* _Assignment_
Nothing in the listing may be skipped; transcribe all of it as written.

* _Available records_

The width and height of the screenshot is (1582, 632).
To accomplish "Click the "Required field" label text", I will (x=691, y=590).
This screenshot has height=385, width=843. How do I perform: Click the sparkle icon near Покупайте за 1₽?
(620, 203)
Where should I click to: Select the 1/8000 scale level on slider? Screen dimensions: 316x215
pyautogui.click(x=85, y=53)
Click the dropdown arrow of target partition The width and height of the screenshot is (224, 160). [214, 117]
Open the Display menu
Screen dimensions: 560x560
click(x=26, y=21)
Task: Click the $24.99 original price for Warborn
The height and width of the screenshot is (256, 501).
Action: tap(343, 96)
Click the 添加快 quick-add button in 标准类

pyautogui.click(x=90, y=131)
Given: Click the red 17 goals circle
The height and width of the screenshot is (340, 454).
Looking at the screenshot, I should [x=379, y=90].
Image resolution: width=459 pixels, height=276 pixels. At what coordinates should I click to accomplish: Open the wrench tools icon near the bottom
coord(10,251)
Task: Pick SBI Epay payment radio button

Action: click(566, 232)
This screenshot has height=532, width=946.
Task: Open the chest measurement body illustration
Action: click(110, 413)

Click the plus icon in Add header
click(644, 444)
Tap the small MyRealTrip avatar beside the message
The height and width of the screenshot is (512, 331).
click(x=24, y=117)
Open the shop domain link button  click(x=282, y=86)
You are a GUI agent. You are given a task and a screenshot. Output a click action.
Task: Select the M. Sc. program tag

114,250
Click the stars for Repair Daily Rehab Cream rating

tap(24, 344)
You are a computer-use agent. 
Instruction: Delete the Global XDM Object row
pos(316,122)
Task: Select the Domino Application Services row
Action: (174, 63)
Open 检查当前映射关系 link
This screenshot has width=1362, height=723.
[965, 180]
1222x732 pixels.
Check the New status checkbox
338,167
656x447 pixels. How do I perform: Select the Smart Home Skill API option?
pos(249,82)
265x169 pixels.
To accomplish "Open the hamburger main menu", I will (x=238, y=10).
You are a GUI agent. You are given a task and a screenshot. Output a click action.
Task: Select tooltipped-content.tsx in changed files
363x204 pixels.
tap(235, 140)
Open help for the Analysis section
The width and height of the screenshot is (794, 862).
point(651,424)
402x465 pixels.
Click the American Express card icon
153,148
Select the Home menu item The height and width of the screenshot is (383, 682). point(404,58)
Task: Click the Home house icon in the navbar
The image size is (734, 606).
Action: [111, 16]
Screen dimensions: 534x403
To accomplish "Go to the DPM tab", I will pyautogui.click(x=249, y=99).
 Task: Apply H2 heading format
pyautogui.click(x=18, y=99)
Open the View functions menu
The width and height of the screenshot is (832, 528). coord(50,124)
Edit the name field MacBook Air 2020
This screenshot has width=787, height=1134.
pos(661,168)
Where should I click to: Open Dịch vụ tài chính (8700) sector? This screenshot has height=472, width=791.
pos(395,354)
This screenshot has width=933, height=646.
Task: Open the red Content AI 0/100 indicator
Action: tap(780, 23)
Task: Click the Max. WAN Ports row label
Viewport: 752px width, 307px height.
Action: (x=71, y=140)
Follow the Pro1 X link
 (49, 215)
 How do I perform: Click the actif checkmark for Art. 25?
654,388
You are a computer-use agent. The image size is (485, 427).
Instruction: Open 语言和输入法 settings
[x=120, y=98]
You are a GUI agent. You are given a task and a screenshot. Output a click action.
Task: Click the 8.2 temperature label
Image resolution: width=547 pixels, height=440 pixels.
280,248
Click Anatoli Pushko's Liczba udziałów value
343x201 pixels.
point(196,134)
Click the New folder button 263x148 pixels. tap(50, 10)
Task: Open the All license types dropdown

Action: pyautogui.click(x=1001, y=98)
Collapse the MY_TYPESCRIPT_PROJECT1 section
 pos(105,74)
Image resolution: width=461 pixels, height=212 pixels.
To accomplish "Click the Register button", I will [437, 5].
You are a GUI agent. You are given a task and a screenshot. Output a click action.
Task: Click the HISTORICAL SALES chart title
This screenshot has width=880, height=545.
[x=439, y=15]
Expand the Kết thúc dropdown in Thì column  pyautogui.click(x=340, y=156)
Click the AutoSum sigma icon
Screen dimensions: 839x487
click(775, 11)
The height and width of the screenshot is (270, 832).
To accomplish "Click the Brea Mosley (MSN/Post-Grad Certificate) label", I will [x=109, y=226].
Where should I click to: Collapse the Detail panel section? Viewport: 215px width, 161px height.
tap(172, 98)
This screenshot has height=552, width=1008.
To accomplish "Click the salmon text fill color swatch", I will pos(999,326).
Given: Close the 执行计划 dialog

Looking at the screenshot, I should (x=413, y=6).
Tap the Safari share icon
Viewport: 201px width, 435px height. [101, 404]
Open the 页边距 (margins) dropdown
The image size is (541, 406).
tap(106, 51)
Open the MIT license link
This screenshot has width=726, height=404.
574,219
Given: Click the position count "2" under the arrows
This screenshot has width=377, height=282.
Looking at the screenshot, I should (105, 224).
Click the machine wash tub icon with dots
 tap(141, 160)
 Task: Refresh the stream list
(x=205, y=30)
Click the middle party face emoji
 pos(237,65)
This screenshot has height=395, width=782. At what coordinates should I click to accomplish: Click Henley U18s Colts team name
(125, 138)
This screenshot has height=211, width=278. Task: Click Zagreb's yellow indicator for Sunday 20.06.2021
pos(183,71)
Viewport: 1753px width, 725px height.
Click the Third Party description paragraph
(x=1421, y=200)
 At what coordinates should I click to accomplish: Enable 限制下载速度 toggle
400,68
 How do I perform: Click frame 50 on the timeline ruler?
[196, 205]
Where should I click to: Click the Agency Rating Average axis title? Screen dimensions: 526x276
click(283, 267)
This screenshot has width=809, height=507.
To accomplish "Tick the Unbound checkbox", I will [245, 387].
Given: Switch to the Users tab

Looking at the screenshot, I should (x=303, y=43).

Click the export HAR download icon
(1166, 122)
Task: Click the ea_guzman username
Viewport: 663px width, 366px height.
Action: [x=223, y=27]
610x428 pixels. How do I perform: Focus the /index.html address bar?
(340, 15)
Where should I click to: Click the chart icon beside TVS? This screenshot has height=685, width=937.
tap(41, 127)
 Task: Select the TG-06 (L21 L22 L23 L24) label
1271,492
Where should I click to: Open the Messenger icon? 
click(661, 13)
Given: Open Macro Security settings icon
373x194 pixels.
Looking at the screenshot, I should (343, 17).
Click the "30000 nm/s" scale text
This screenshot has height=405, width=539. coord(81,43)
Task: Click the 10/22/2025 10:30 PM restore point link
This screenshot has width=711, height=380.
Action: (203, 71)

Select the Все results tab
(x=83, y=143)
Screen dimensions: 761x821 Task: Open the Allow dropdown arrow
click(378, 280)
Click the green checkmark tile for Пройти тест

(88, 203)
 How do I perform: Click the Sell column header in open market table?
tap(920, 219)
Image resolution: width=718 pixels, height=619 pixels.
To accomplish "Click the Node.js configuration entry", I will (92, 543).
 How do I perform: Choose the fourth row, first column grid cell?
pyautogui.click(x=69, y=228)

* _Exercise result_
The width and height of the screenshot is (1582, 632).
To accomplish "Click the "Required field" label text", I will (x=691, y=590).
This screenshot has height=385, width=843. How do I perform: Click the sparkle icon near Покупайте за 1₽?
(620, 203)
Where should I click to: Select the 1/8000 scale level on slider? Screen dimensions: 316x215
pyautogui.click(x=85, y=53)
Click the dropdown arrow of target partition The width and height of the screenshot is (224, 160). [214, 117]
Open the Display menu
Screen dimensions: 560x560
click(x=26, y=21)
Task: Click the $24.99 original price for Warborn
The height and width of the screenshot is (256, 501).
Action: tap(343, 96)
Click the 添加快 quick-add button in 标准类

pyautogui.click(x=90, y=131)
Given: Click the red 17 goals circle
The height and width of the screenshot is (340, 454).
Looking at the screenshot, I should [x=379, y=90].
Image resolution: width=459 pixels, height=276 pixels. At what coordinates should I click to accomplish: Open the wrench tools icon near the bottom
coord(10,251)
Task: Pick SBI Epay payment radio button

Action: click(566, 232)
This screenshot has height=532, width=946.
Task: Open the chest measurement body illustration
Action: click(110, 413)

Click the plus icon in Add header
click(644, 444)
Tap the small MyRealTrip avatar beside the message
The height and width of the screenshot is (512, 331).
click(x=24, y=117)
Open the shop domain link button  click(x=282, y=86)
You are a GUI agent. You are given a task and a screenshot. Output a click action.
Task: Select the M. Sc. program tag

114,250
Click the stars for Repair Daily Rehab Cream rating

tap(24, 344)
You are a computer-use agent. 
Instruction: Delete the Global XDM Object row
pos(316,122)
Task: Select the Domino Application Services row
Action: (174, 63)
Open 检查当前映射关系 link
This screenshot has width=1362, height=723.
[965, 180]
1222x732 pixels.
Check the New status checkbox
338,167
656x447 pixels. How do I perform: Select the Smart Home Skill API option?
pos(249,82)
265x169 pixels.
To accomplish "Open the hamburger main menu", I will (x=238, y=10).
You are a GUI agent. You are given a task and a screenshot. Output a click action.
Task: Select tooltipped-content.tsx in changed files
363x204 pixels.
tap(235, 140)
Open help for the Analysis section
The width and height of the screenshot is (794, 862).
point(651,424)
402x465 pixels.
Click the American Express card icon
153,148
Select the Home menu item The height and width of the screenshot is (383, 682). point(404,58)
Task: Click the Home house icon in the navbar
The image size is (734, 606).
Action: [111, 16]
Screen dimensions: 534x403
To accomplish "Go to the DPM tab", I will pyautogui.click(x=249, y=99).
 Task: Apply H2 heading format
pyautogui.click(x=18, y=99)
Open the View functions menu
The width and height of the screenshot is (832, 528). coord(50,124)
Edit the name field MacBook Air 2020
This screenshot has width=787, height=1134.
pos(661,168)
Where should I click to: Open Dịch vụ tài chính (8700) sector? This screenshot has height=472, width=791.
pos(395,354)
This screenshot has width=933, height=646.
Task: Open the red Content AI 0/100 indicator
Action: tap(780, 23)
Task: Click the Max. WAN Ports row label
Viewport: 752px width, 307px height.
Action: (x=71, y=140)
Follow the Pro1 X link
 (49, 215)
 How do I perform: Click the actif checkmark for Art. 25?
654,388
You are a computer-use agent. The image size is (485, 427).
Instruction: Open 语言和输入法 settings
[x=120, y=98]
You are a GUI agent. You are given a task and a screenshot. Output a click action.
Task: Click the 8.2 temperature label
Image resolution: width=547 pixels, height=440 pixels.
280,248
Click Anatoli Pushko's Liczba udziałów value
343x201 pixels.
point(196,134)
Click the New folder button 263x148 pixels. tap(50, 10)
Task: Open the All license types dropdown

Action: pyautogui.click(x=1001, y=98)
Collapse the MY_TYPESCRIPT_PROJECT1 section
 pos(105,74)
Image resolution: width=461 pixels, height=212 pixels.
To accomplish "Click the Register button", I will [437, 5].
You are a GUI agent. You are given a task and a screenshot. Output a click action.
Task: Click the HISTORICAL SALES chart title
This screenshot has width=880, height=545.
[x=439, y=15]
Expand the Kết thúc dropdown in Thì column  pyautogui.click(x=340, y=156)
Click the AutoSum sigma icon
Screen dimensions: 839x487
click(775, 11)
The height and width of the screenshot is (270, 832).
To accomplish "Click the Brea Mosley (MSN/Post-Grad Certificate) label", I will [x=109, y=226].
Where should I click to: Collapse the Detail panel section? Viewport: 215px width, 161px height.
tap(172, 98)
This screenshot has height=552, width=1008.
To accomplish "Click the salmon text fill color swatch", I will pos(999,326).
Given: Close the 执行计划 dialog

Looking at the screenshot, I should (x=413, y=6).
Tap the Safari share icon
Viewport: 201px width, 435px height. [101, 404]
Open the 页边距 (margins) dropdown
The image size is (541, 406).
tap(106, 51)
Open the MIT license link
This screenshot has width=726, height=404.
574,219
Given: Click the position count "2" under the arrows
This screenshot has width=377, height=282.
Looking at the screenshot, I should (105, 224).
Click the machine wash tub icon with dots
 tap(141, 160)
 Task: Refresh the stream list
(x=205, y=30)
Click the middle party face emoji
 pos(237,65)
This screenshot has height=395, width=782. At what coordinates should I click to accomplish: Click Henley U18s Colts team name
(125, 138)
This screenshot has height=211, width=278. Task: Click Zagreb's yellow indicator for Sunday 20.06.2021
pos(183,71)
Viewport: 1753px width, 725px height.
Click the Third Party description paragraph
(x=1421, y=200)
 At what coordinates should I click to accomplish: Enable 限制下载速度 toggle
400,68
 How do I perform: Click frame 50 on the timeline ruler?
[196, 205]
Where should I click to: Click the Agency Rating Average axis title? Screen dimensions: 526x276
click(283, 267)
This screenshot has width=809, height=507.
To accomplish "Tick the Unbound checkbox", I will [245, 387].
Given: Switch to the Users tab

Looking at the screenshot, I should (x=303, y=43).

Click the export HAR download icon
(1166, 122)
Task: Click the ea_guzman username
Viewport: 663px width, 366px height.
Action: [x=223, y=27]
610x428 pixels. How do I perform: Focus the /index.html address bar?
(340, 15)
Where should I click to: Click the chart icon beside TVS? This screenshot has height=685, width=937.
tap(41, 127)
 Task: Select the TG-06 (L21 L22 L23 L24) label
1271,492
Where should I click to: Open the Messenger icon? 
click(661, 13)
Given: Open Macro Security settings icon
373x194 pixels.
Looking at the screenshot, I should (343, 17).
Click the "30000 nm/s" scale text
This screenshot has height=405, width=539. coord(81,43)
Task: Click the 10/22/2025 10:30 PM restore point link
This screenshot has width=711, height=380.
Action: (203, 71)

Select the Все results tab
(x=83, y=143)
Screen dimensions: 761x821 Task: Open the Allow dropdown arrow
click(378, 280)
Click the green checkmark tile for Пройти тест

(88, 203)
 How do I perform: Click the Sell column header in open market table?
tap(920, 219)
Image resolution: width=718 pixels, height=619 pixels.
To accomplish "Click the Node.js configuration entry", I will (92, 543).
 How do I perform: Choose the fourth row, first column grid cell?
pyautogui.click(x=69, y=228)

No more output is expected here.